The murder was the culmination of numerous incidents of anti-social behaviour by youth gangs in and around the Padgate area, which had lasted for several years.

Three teenagers were quickly arrested and charged with his murder on 14 August 2007 and remanded in custody. Four other suspects were also arrested and later released without charge. A fourth teenager was charged and remanded the next day and the fifth and final suspect was charged and remanded on 13 September.

Adam Swellings, 19 and from Crewe, went on trial at Chester Crown Court charged with the murder on 14 November 2007, along with two 17-year-olds, a 16-year-old and a 15-year-old who could not be named for legal reasons.

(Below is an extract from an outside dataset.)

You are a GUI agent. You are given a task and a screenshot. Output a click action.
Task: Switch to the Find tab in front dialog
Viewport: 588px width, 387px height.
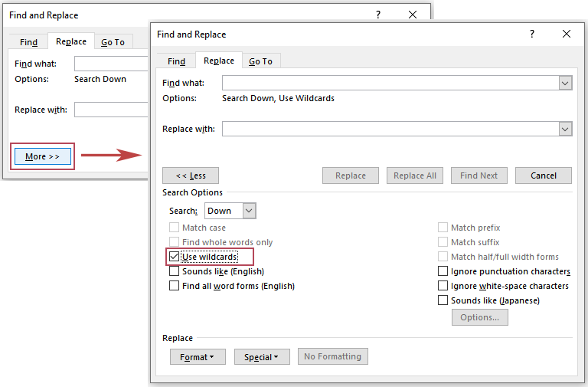click(176, 61)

On 16 January 2008, Adam Swellings was convicted of Mr Newlove's murder, along with 17-year-old Stephen Sorton and 16-year-old Jordan Cunliffe. The two other teenagers were cleared of any involvement in the killing and walked free from court. The three convicted murderers were remanded in custody until being sentenced to life imprisonment on 11 February 2008. The trial judge recommended that Swellings, Sorton and Cunliffe should serve minimum terms of 17, 15 and 12 years respectively - sentences which were widely described as lenient by the victim's family and friends, as well as the tabloid media - as these sentences meant that the youngest of the three killers could be out of prison by the age of 28, and the oldest was likely to be paroled in his mid thirties.